> [REQUIREMENT] In the article about Schedule I below, condense the paragraph that begins "The gameplay loop stitches together" into a short bulleted list that keeps its main facts.

203,897 reviews. 199,779 positive. That’s 98 percent.
On Steam — a platform not known for charitable sentiment — the threshold for “Overwhelmingly Positive” sits at 95 percent. Schedule I doesn’t just clear it. The drug-dealing simulator from solo Australian developer TVGS has held at 98 percent across more than 200,000 reviews, a number almost no game sustains at that volume. Most Steam titles with six-figure review counts drift toward the high 80s. Schedule I has been sitting at 98 since launching into Early Access on March 24, 2025, and shows zero signs of slipping.
What the Game Actually Does
This is not a gritty narco documentary. Players build a drug empire in the fictional city of Hyland Point — growing marijuana, cooking methamphetamine, processing cocaine, cultivating psilocybin mushrooms, and distributing product to residents while dodging police. Drugs can be mixed with everything from soft drinks to paracetamol, producing unexpected and frequently absurd effects. Characters have a South Park-ish roundness. The tone lands closer to dark sitcom than cartel drama.
The gameplay loop stitches together business management, open-world exploration, driving, and combat. Players hire dealers, cooks, botanists, and janitors. They purchase properties for manufacturing and front businesses for money laundering. A wanted system reminiscent of Grand Theft Auto kicks in when law enforcement spots something it shouldn’t. IGN’s Travis Northup described the game as one that “mashes its dark subject matter and dirty jokes with surprisingly cozy management mechanics in a way that works really well.”
Player reviews tell the story. One user with 123 hours logged wrote: “suprisingly indepth and polished, some funny little bugs but havent encountered anything game breaking. wonderful game to sit back and relax or to go ham on knocking out cops to pickpocket their weapons haha.” Another, at 31.7 hours: “Literally haven’t played a game that was this good in almost a decade […] keep up the good work Tyler.”
The Right Game at the Right Time
Simon Carless, founder of GameDiscoverCo, traces Schedule I’s appeal to a simulator-game lineage kicked off by Supermarket Simulator’s addictive blend of resource management and small-business grind. “Drug Dealer Simulator always felt more grim and fiddlier than Schedule I, which has South Park-ish characters and wit,” Carless said. “So there’s just something that’s a bit more intuitive and mass market about it.”

> [RECORDS]
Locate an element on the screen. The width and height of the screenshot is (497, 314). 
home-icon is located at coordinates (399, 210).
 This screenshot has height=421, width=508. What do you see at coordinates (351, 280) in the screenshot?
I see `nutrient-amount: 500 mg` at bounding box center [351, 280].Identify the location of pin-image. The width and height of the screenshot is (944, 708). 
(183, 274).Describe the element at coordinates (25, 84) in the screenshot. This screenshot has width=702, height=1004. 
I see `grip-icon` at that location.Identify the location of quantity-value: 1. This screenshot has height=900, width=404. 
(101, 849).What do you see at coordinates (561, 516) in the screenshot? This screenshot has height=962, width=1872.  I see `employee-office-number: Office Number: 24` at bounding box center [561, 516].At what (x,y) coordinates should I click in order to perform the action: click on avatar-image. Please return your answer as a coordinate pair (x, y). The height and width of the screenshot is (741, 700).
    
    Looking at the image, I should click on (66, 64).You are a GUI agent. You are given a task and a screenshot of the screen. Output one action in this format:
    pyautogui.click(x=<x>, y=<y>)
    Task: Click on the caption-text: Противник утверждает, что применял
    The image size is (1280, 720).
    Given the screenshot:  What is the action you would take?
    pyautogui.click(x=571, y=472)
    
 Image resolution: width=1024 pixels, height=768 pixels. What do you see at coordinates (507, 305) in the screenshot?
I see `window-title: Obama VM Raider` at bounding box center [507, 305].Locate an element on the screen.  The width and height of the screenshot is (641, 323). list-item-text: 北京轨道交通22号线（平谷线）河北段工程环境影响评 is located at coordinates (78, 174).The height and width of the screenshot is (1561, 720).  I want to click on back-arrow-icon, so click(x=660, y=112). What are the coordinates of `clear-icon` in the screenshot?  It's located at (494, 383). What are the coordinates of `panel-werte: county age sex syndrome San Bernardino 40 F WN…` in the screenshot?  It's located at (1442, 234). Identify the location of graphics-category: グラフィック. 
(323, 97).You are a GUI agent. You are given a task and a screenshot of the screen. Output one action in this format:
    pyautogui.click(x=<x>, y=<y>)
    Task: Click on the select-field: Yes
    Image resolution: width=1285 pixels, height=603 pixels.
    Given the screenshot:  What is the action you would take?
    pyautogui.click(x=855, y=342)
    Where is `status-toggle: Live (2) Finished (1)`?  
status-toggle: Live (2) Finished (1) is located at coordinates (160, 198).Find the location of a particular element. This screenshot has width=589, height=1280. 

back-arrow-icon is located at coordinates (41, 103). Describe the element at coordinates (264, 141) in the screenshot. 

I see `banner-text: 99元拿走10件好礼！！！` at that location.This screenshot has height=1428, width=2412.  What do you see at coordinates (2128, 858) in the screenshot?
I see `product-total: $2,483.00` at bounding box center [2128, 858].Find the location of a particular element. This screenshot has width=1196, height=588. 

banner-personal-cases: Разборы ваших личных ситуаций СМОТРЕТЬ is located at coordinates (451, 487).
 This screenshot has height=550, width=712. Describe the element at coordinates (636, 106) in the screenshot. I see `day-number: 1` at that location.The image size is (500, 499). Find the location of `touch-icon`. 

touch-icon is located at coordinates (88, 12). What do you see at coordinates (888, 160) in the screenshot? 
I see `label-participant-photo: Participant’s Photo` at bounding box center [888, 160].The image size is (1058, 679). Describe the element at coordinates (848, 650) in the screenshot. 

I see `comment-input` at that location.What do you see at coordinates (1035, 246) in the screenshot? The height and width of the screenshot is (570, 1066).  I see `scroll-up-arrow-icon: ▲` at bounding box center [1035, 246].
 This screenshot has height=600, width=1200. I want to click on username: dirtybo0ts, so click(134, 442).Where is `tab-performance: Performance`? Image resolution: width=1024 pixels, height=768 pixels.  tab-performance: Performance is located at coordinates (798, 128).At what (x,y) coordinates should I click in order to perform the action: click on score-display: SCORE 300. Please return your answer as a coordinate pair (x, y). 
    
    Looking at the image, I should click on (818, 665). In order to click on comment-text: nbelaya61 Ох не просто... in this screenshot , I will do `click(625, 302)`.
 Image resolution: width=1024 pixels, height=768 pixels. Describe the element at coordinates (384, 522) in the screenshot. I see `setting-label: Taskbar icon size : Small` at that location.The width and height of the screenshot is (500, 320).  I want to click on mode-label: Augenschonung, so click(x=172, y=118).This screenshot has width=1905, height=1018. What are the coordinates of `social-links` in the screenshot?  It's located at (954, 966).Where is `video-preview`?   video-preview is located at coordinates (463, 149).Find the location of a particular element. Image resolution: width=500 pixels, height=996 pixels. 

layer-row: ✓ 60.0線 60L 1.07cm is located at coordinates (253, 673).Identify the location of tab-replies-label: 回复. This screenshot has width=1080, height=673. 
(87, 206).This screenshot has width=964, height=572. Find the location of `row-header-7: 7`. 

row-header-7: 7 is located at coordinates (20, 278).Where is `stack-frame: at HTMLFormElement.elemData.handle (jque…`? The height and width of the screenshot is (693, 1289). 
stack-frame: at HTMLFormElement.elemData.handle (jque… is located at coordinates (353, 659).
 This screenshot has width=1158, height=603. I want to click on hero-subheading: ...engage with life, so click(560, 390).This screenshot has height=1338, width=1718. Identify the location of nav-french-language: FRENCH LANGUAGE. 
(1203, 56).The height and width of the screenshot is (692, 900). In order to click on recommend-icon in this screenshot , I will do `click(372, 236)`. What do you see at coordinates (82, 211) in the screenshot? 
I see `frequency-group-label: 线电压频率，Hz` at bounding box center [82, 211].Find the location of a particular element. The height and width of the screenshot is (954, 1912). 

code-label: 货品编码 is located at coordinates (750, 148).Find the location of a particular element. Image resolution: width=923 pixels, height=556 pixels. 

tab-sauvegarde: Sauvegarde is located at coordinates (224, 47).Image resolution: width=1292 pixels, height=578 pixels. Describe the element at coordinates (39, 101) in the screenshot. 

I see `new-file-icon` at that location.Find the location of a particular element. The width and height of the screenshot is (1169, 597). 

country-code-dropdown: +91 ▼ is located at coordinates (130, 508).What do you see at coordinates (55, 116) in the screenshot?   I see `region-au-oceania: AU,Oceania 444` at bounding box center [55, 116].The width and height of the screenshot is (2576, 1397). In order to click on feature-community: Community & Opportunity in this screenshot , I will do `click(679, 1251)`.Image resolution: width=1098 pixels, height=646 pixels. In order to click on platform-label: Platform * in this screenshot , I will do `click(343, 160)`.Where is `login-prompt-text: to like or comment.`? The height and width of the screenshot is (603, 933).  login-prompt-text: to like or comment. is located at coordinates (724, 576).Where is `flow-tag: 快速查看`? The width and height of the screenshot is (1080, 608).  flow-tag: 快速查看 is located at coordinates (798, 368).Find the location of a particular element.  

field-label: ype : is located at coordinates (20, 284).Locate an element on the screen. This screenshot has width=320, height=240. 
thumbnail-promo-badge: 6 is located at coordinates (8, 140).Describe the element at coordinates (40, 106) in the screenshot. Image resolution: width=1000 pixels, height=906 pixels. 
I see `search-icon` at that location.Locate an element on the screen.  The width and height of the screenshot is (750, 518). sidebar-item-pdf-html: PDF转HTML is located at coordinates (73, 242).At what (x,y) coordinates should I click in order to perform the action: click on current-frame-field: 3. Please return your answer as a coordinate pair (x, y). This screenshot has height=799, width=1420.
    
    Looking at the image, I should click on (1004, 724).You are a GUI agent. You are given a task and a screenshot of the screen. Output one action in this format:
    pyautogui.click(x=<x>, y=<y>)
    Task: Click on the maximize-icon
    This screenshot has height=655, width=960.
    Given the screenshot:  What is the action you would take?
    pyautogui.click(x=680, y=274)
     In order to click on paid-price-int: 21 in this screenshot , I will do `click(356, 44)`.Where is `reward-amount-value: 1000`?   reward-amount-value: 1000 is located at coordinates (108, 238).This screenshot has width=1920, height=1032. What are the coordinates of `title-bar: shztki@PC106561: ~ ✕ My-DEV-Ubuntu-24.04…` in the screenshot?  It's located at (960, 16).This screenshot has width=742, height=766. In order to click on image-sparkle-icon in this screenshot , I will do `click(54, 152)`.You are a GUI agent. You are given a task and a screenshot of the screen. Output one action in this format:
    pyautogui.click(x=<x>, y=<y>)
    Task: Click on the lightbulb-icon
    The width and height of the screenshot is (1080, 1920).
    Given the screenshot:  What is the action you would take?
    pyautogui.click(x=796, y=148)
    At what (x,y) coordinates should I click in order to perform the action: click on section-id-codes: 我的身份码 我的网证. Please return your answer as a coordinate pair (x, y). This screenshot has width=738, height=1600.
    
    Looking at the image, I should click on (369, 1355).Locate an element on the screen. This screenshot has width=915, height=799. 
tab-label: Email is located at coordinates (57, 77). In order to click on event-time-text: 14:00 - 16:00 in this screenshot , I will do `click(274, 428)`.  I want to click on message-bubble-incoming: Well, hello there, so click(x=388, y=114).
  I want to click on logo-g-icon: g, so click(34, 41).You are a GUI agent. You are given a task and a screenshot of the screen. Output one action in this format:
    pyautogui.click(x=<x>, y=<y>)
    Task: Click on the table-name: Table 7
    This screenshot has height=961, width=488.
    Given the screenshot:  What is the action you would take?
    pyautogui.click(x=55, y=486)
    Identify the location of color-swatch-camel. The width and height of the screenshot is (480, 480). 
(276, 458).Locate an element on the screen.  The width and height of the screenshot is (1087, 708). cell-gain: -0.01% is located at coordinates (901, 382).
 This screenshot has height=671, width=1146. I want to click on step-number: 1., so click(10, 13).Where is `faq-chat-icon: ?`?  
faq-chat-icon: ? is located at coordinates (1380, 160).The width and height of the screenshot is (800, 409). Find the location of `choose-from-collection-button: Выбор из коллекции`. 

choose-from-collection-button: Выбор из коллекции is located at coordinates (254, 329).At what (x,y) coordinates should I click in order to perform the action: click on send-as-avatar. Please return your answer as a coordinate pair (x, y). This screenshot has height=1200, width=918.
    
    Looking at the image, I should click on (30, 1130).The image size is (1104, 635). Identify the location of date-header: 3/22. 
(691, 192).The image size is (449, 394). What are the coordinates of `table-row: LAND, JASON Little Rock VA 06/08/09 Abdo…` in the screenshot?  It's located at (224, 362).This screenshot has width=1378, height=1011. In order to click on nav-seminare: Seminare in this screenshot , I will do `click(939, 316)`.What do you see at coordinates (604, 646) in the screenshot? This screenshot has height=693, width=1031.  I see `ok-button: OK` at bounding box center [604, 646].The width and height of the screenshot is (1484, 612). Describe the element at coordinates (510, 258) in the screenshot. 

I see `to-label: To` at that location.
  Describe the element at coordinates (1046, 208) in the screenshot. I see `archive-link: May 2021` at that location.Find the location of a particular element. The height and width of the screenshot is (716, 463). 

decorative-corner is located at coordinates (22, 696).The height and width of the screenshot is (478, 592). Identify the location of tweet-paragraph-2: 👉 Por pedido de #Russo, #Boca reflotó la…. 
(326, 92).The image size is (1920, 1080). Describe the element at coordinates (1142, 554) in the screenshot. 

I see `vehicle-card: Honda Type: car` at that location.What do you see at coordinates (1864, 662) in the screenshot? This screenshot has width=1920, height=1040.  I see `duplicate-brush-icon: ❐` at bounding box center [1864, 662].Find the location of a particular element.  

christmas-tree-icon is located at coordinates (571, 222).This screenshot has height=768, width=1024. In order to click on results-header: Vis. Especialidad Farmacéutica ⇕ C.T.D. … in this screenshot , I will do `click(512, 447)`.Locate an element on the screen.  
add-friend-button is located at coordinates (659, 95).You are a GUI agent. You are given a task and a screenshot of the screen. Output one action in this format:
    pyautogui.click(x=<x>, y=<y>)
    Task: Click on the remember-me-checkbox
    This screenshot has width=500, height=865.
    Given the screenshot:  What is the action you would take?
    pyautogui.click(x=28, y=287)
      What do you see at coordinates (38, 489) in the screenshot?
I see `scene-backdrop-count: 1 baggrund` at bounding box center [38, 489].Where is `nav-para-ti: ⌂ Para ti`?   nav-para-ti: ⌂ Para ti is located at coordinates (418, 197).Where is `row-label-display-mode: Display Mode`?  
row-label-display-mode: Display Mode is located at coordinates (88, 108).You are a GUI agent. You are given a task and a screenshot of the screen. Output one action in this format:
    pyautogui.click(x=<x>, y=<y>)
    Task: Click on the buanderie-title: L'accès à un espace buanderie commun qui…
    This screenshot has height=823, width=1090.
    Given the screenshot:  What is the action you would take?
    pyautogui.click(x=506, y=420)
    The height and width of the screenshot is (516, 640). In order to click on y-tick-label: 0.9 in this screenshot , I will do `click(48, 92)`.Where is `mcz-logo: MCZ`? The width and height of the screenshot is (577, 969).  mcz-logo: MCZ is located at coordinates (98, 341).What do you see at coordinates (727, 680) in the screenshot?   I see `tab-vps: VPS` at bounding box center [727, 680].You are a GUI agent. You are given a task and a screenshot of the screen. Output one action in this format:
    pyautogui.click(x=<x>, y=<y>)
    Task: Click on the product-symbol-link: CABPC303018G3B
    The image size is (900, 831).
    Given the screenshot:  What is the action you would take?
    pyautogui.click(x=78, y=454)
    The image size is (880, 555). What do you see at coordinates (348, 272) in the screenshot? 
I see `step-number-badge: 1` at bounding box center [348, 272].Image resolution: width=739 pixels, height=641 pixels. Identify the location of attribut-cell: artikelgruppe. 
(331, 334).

> [EXERCISE RESPONSE]
- The gameplay combines business management, open-world exploration, driving, and combat.
- Players hire dealers, cooks, botanists, and janitors.
- They buy properties for manufacturing and front businesses for laundering money.
- A wanted system like Grand Theft Auto's activates when police spot something they shouldn't.
- IGN's Travis Northup said the game blends dark subject matter and dirty jokes with surprisingly cozy management mechanics in a way that works really well.